Exercise goal: Lines from the one containing "Task: Tap the send arrow icon" through the last line of the data are to be returned exactly, both ends included, minus any pictures.

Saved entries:
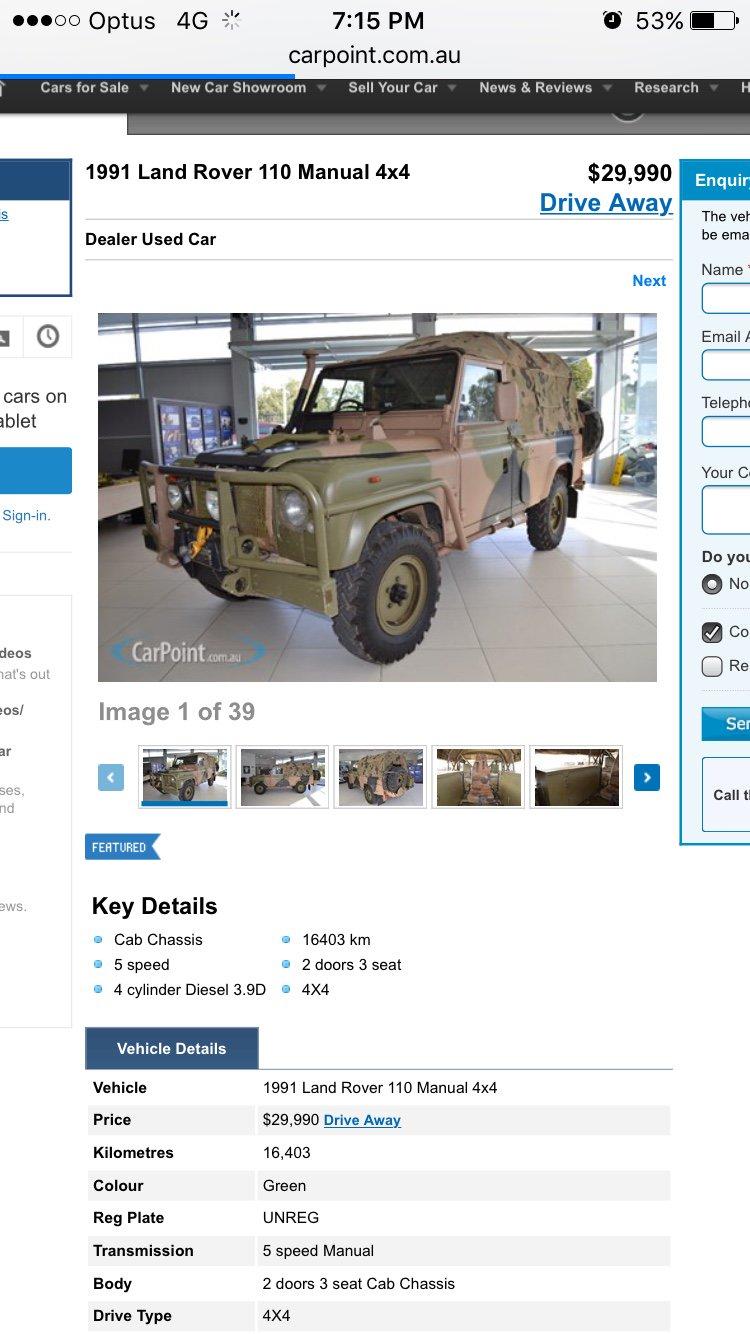Open the New Car Showroom dropdown

tap(248, 88)
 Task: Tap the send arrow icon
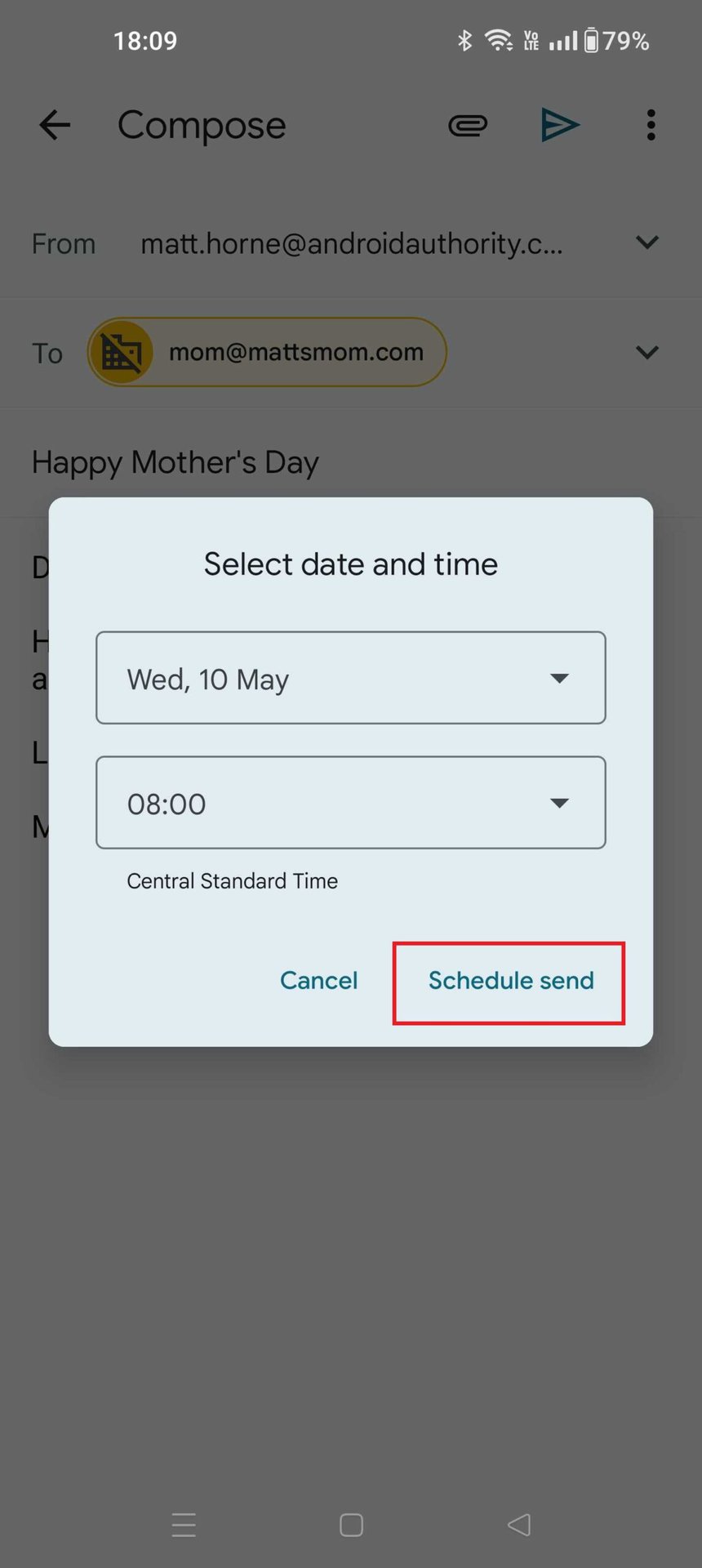pos(560,125)
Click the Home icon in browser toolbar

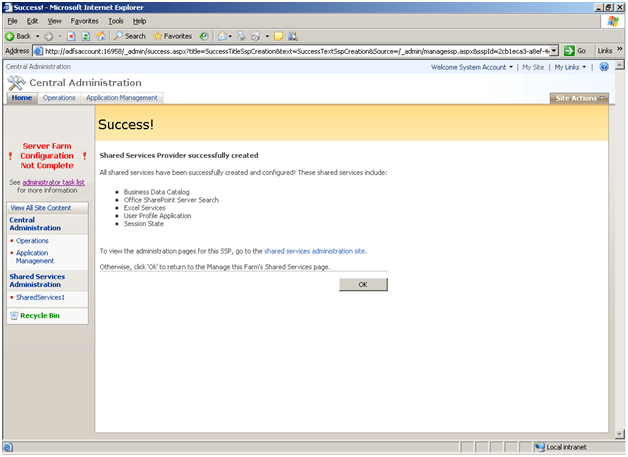point(101,36)
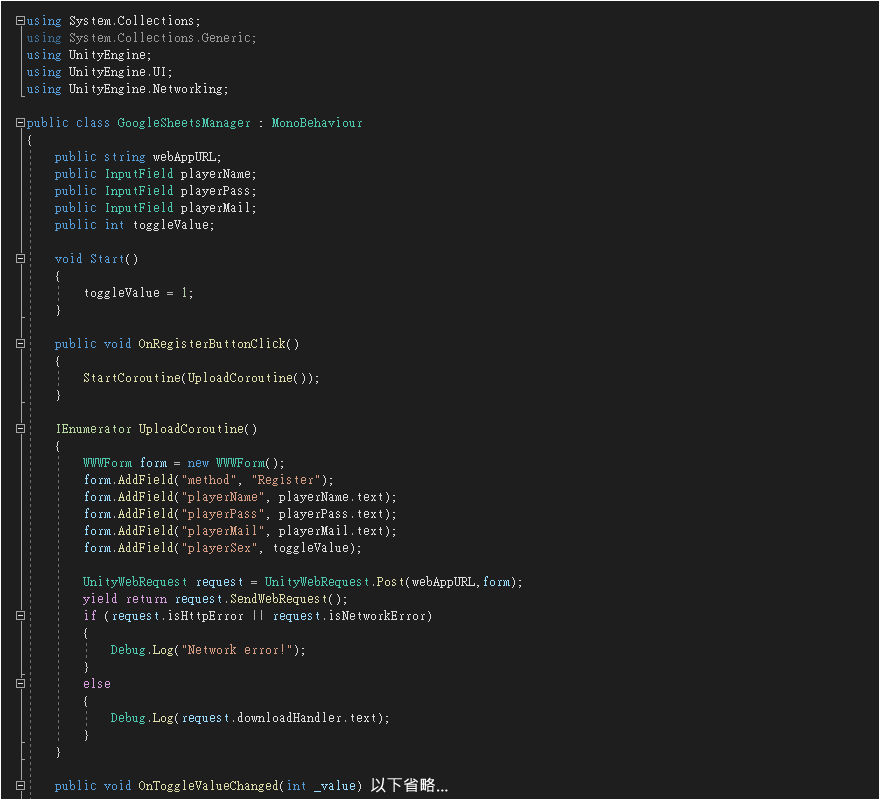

Response below:
 Task: Tap the send arrow icon
pos(560,125)
Click the Home icon in browser toolbar

point(101,36)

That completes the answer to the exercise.